Just wait 6 months for something new to come up and everyone will forget about harnesses.

> Ever since Mitchell Hashimoto mentioned the harness in February

What. The idea is as old as anyone can remember, and wrt. LLMs, it was known to be important since at least as early as ChatGPT being first released.

Yes, the concept itself is not new. Around 2022, people would usually have called it the orchestration layer.

But I think the term started being used closer to its current meaning around this point:

https://www.softwareimprovementgroup.com/blog/what-is-harnes...

In a way, the sequence was something like:

prompt engineering(23~4) -> context engineering(25) ->harness engineering(26)

At first, it was mostly understood as a correction or extension of prompt engineering. But the idea of “harness” as the layer that corrects, constrains, and operationalizes agents seems to have emerged much more clearly around 2026.

So yes, there is definitely some terminological confusion in the early phase. That is normal. New technical fields often begin with several competing names for almost the same layer, and only later does one term become stable.

My 2c:

The word harness brings the truth of LLMs back down to Earth.

it really felt like between 2018 and 2022ish like LLMs had this magical aura, like the orchestration layer was intelligent, maybe even recursive, beyond what simple functions could do. It was assumed that this was a solved problem. The word "orchestration" denoted it, the words we used were full of optimism. When you lift the veil, it really is just regex, and cool tricks sure, but it's a harness it's a utility, there's no magic here, there's realism.

Maybe the labs even had a part to play in this as well; attempting to make themselves look magical. I mean just look at the choice of name for "Mythos", it's about bringing back that feeling of myth and magic after we saw under the veil.

The reality is that the labs have produced magical models yes, but are locking them into ecosystems that leave a lot to be desired, and are easily reproducible, and essentially are cron jobs, regex.. things we've seen in traditional cloud for decades.
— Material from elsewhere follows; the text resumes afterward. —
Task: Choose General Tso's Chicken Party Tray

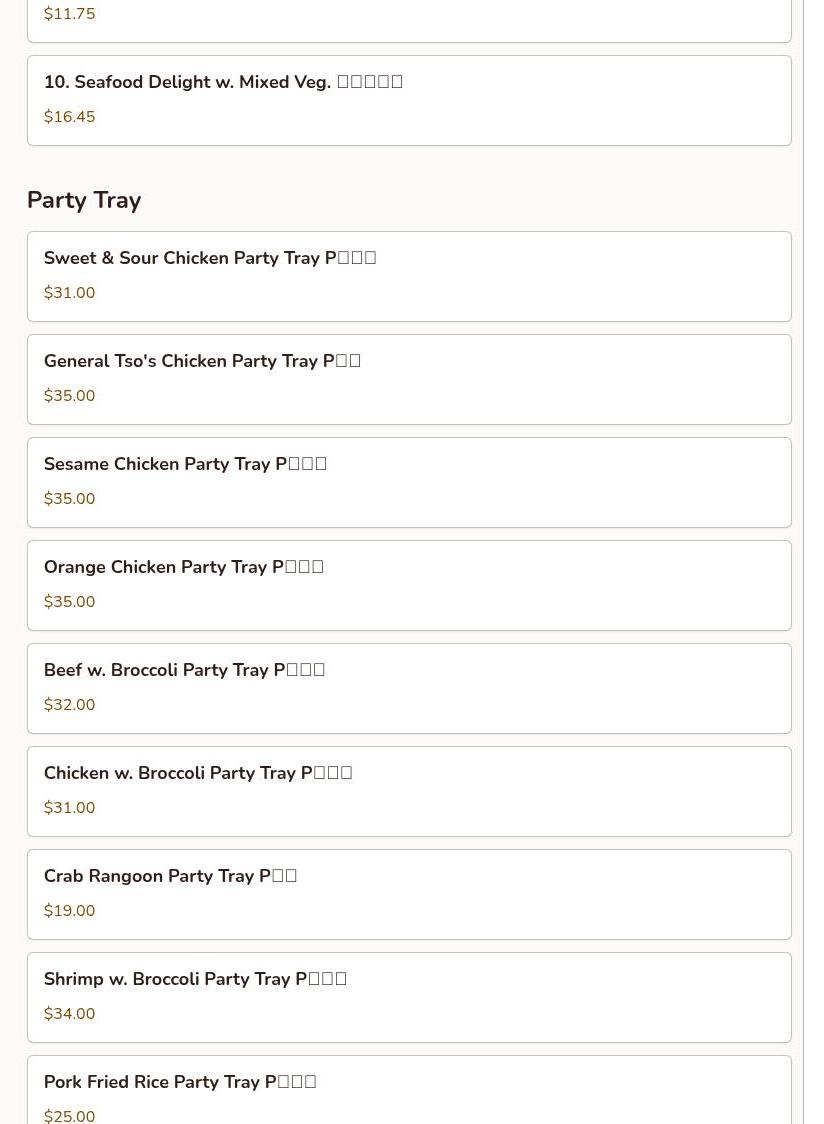Action: [202, 361]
It feels like an attempt to create a moat where there is none.

Maybe I'm wrong but this has been my impression

There were no LLMs between 2018 and 2022, at least not in the sense resembling today. The whole LLM frenzy started in late 2022.
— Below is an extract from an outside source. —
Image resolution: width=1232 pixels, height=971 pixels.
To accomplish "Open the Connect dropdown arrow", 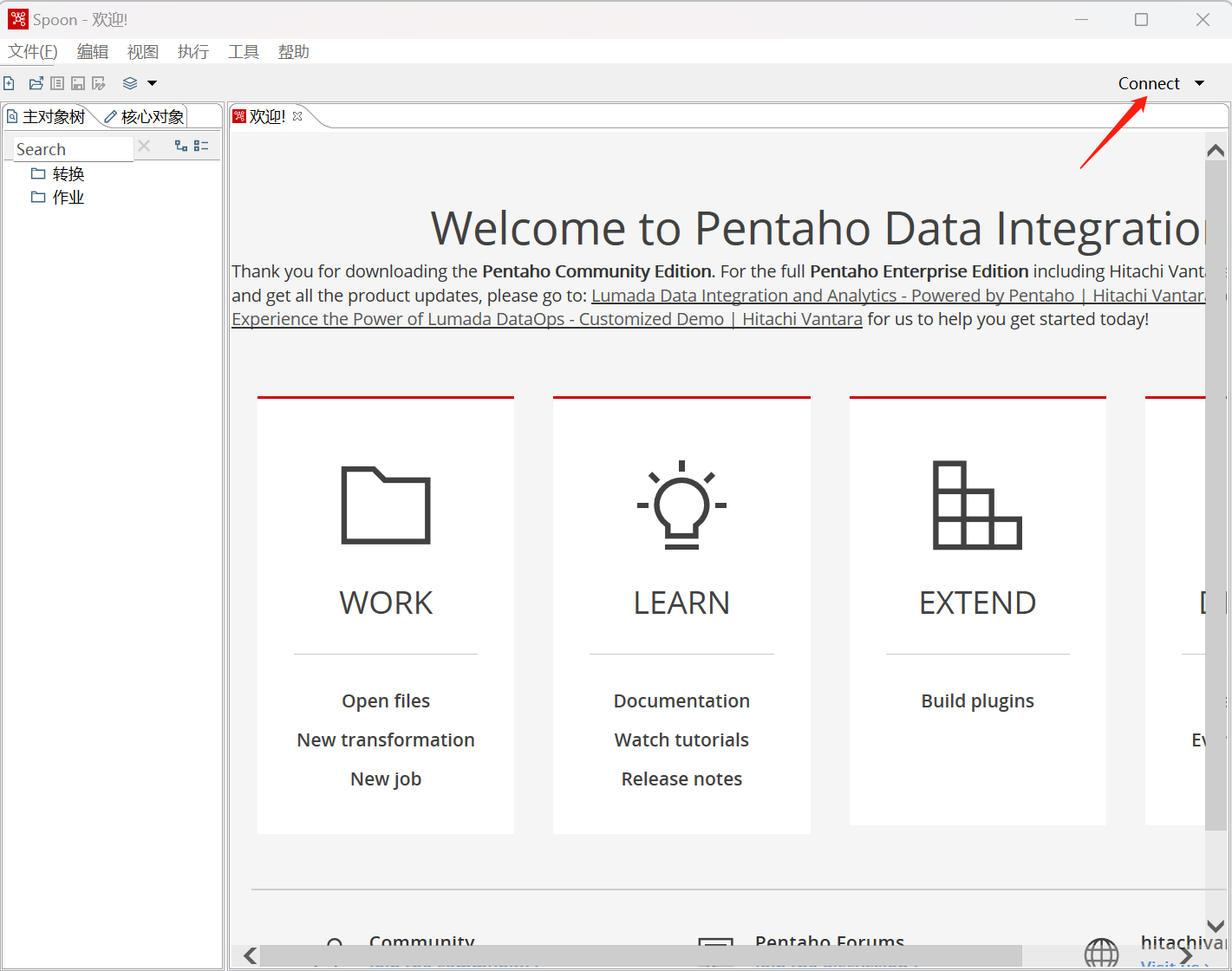I will pos(1200,83).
Harness itself was a widely used term by at least the "[LLM] plays pokemon" trend, which was a year ago[1]. That was basically the term of art to use when arguing about just how much special treatment LLMs should get.

"harness engineering" is the term claimed by that article to have originated in February. It does seem obvious in retrospect and I don't remember an origination point, but there's at least one hn comment predating that in December[2] and it doesn't treat it as novel.

I will admit that my bias is against any self congratulatory buzzword fads (I'm still not over "MCP is the USB of LLMs" or whatever and that's been a year now too). "Who coined the term harness engineering?" -> who cares? It was already widely being done.

[1] https://www.lesswrong.com/posts/7mqp8uRnnPdbBzJZE/is-gemini-...

[2] https://news.ycombinator.com/item?id=46331242

I read your comment. I think we may be talking about slightly different contexts.

The Pokémon article you linked is basically about benchmarking. In that context, the harness functions as part of the benchmark setup: the controlled environment around the model, the available inputs, tools, and assistance.

The current usage of “harness,” at least in the agent engineering discussion, seems closer to a lower-level runtime layer, almost like an OS around the agent.

So I see this as a transition: from “harness” as a narrower benchmark/control-variable layer to “harness” as the broader operating environment of the agent.

That does not mean I think your point is wrong. With topics like this, the interpretation depends on which part of the lineage one emphasizes. The first appearance of the idea may go back to 2022 or earlier, while the usage that looks closer to the current meaning may have emerged at a different point.

I am probably giving more weight to the SIG article, while you are giving more weight to a different point in the lineage. Both seem reasonable to me.